Michigan residents, businesses sue over dam failures
WEST BLOOMFIELD, Mich. — Residents and businesses in central Michigan areas that were submerged when two dams failed this week have sued the operator of the dams and two state agencies charged with overseeing the structures.
The lawsuit filed Friday came as yet more residents were forced to evacuate their homes after being overwhelmed by flooding along the Tittabawassee River and conjoining waterways.
About a dozen people have left their homes in Spaulding Township, where some roads and fields are under 4 to 5 feet of floodwater, but some in the community refused to leave despite warnings, Fire Chief Tom Fortier said Friday. Water stood 2 to 3 feet deep in some houses, he said.
The Tittabawassee became engorged late Tuesday when the aging Edenville and Sanford dams failed after heavy rain. The river crested Wednesday in Midland — 20 miles upstream from Spaulding — leaving the area under several feet of water and forcing about 11,000 people to evacuate.

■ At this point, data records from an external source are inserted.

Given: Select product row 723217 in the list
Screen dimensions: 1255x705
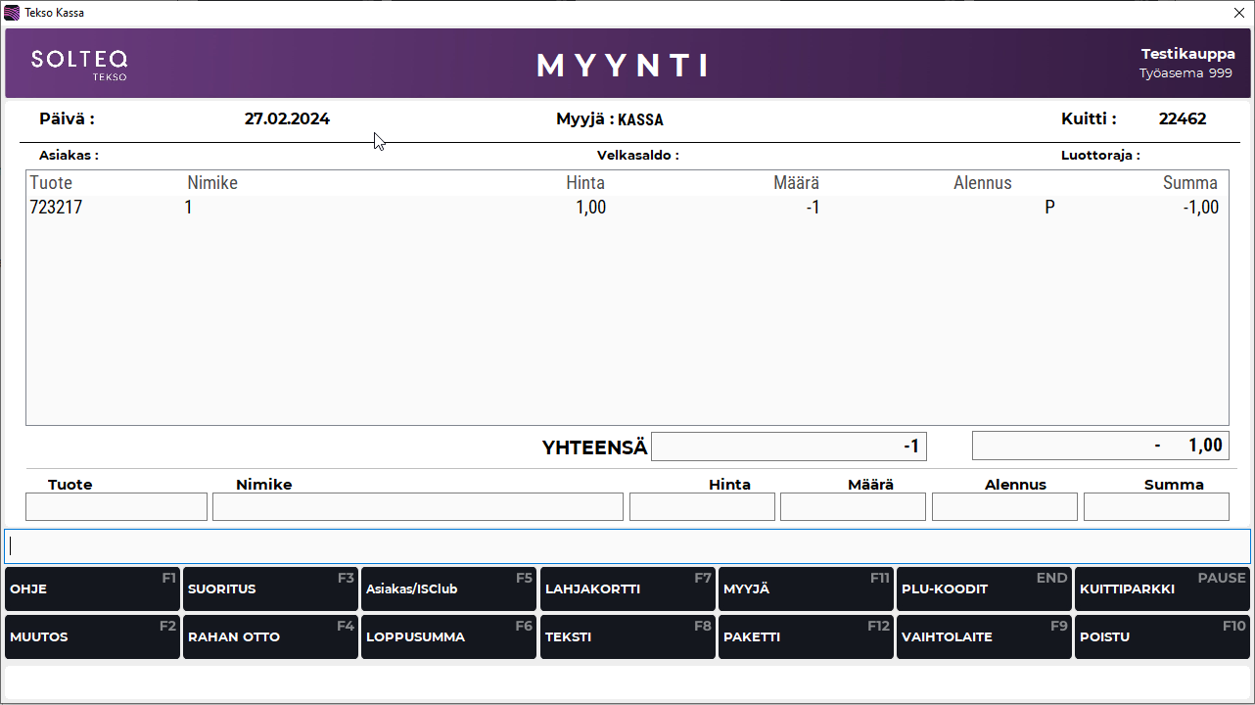Looking at the screenshot, I should pos(627,208).
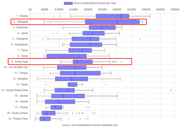Select the Jakarta box plot bar
The width and height of the screenshot is (180, 129).
coord(68,96)
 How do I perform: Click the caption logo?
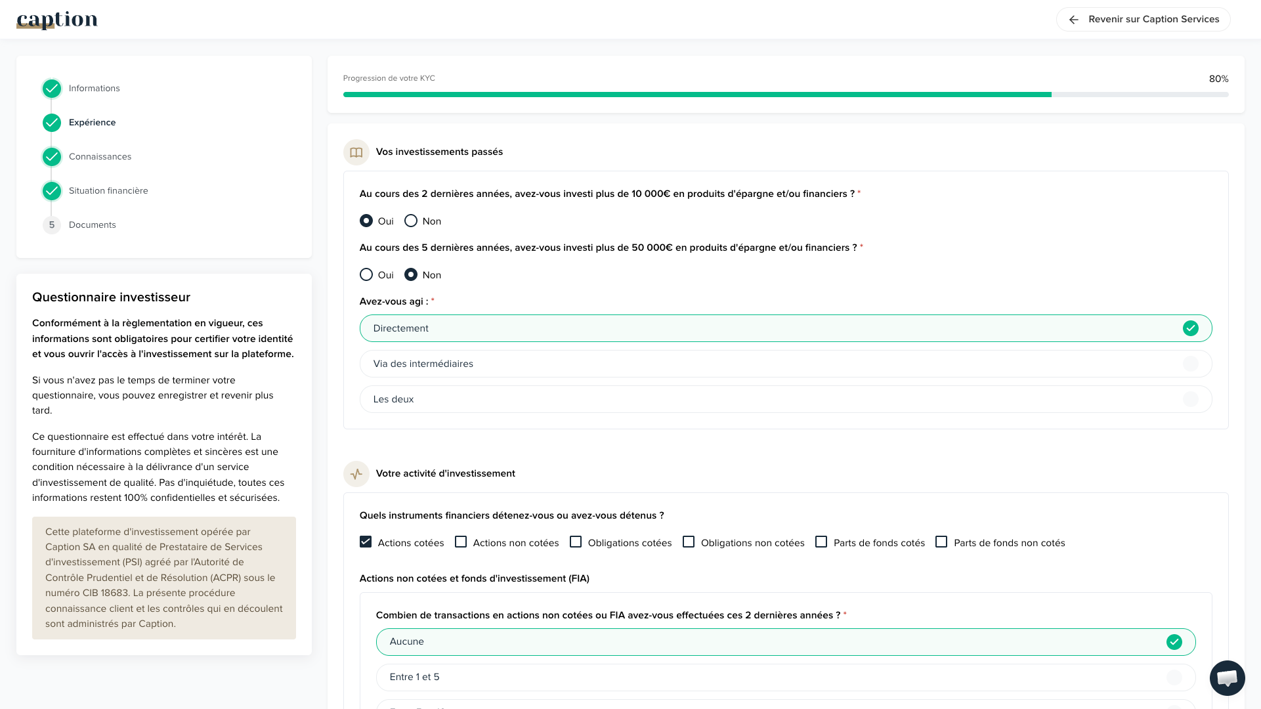(x=57, y=20)
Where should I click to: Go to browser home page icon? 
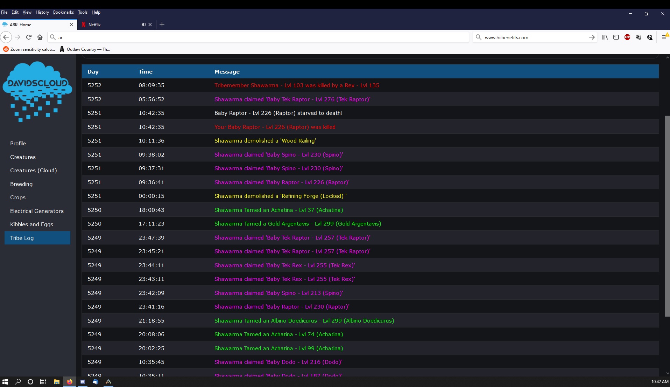(x=40, y=37)
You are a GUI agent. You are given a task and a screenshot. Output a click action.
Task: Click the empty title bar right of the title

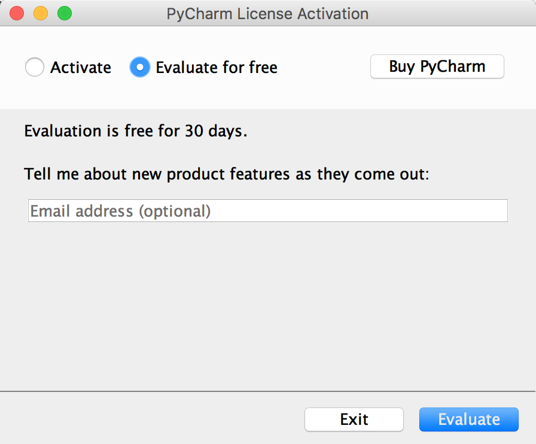455,13
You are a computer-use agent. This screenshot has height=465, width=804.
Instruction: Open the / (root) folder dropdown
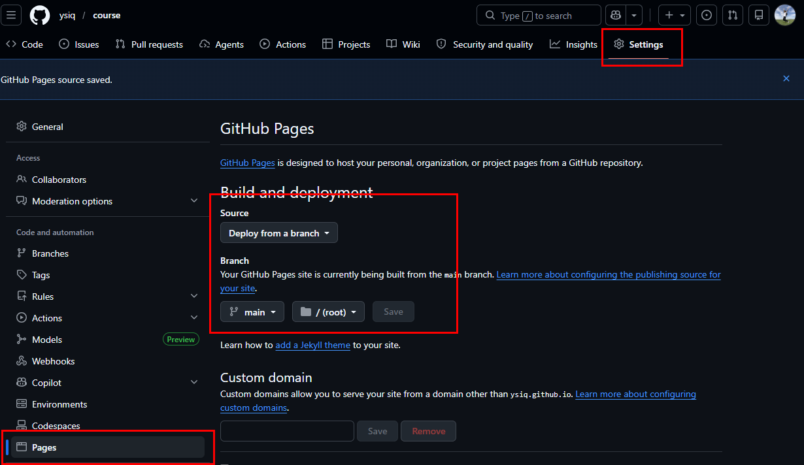tap(328, 312)
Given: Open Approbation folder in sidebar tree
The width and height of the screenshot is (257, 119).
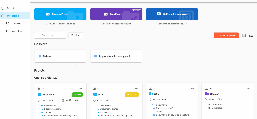Looking at the screenshot, I should tap(19, 31).
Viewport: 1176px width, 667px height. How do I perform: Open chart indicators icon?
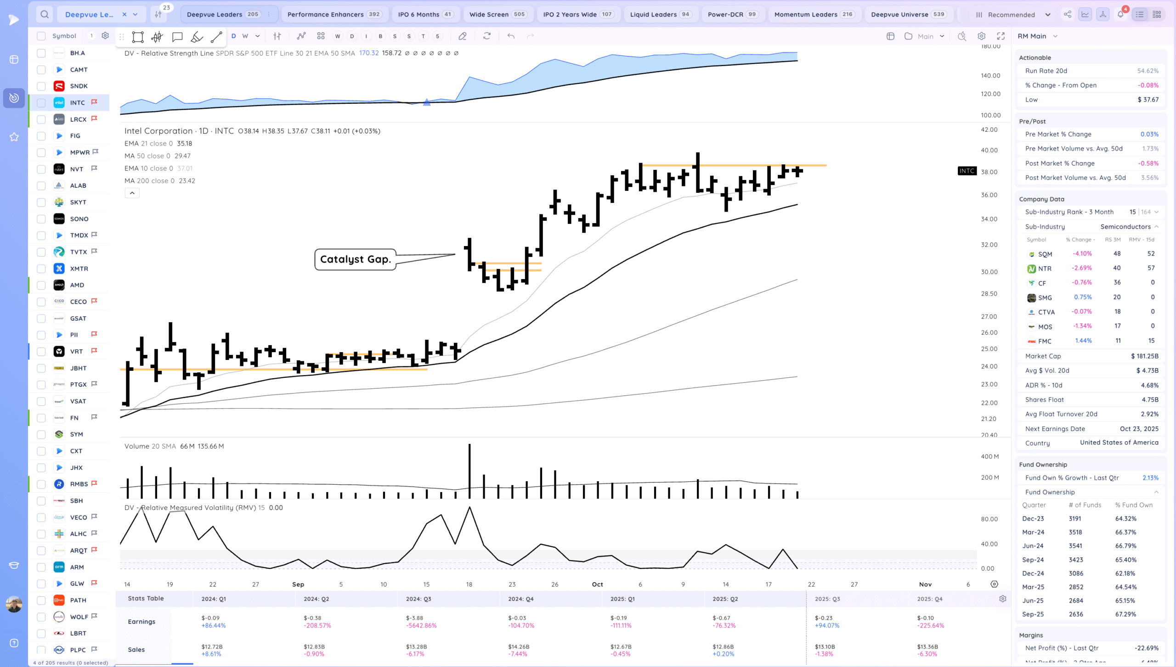301,36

Several homes were damaged in Midland, but no injuries were reported. Selina Tisdale, a Midland spokeswoman, said Friday that displaced residents are allowed to return if it is safe to do so.
The flooded Tittabawassee and Shiawassee rivers flow into the Saginaw River, and that’s presenting a danger for Spaulding Township, about 100 miles north of Detroit. “The river levels are so high, they are trying to find the lowest spot, and that happens to be us,” Fortier said.
The lawsuit filed Friday in federal court in Detroit alleges that the dams’ operator, Boyce Hydro, “failed to operate, fix, or repair the dams in accordance with the established standard of care, resulting in catastrophic injury and damage to residents and their properties.” The suit also names the state Department of Environment, Great Lakes and Energy, and the Department of Natural Resources.
The lawsuit seeks unspecified damages in excess of $75,000.
The Associated Press sent an email Friday seeking comment from Boyce Hydro. Both state agencies declined to comment, citing the pending litigation.
The Edenville Dam has been the target of lengthy investigations by federal regulators. Officials have said the Sanford Dam was overflowing but that the extent of structural damage wasn’t known.
Dow Chemical Co. is headquartered in Midland, and it has a plant next to the river. When the river crested, the floodwaters mixed with containment ponds at the Dow plant and the company admitted the flooding could displace sediment from a downstream Superfund site, though it said there was no risk to people or the environment.
The U.S. Environmental Protection Agency said that state officials would evaluate the plant and that Dow must assess the Superfund site — contaminated with dioxins the company dumped in the last century — to determine if any contamination was released.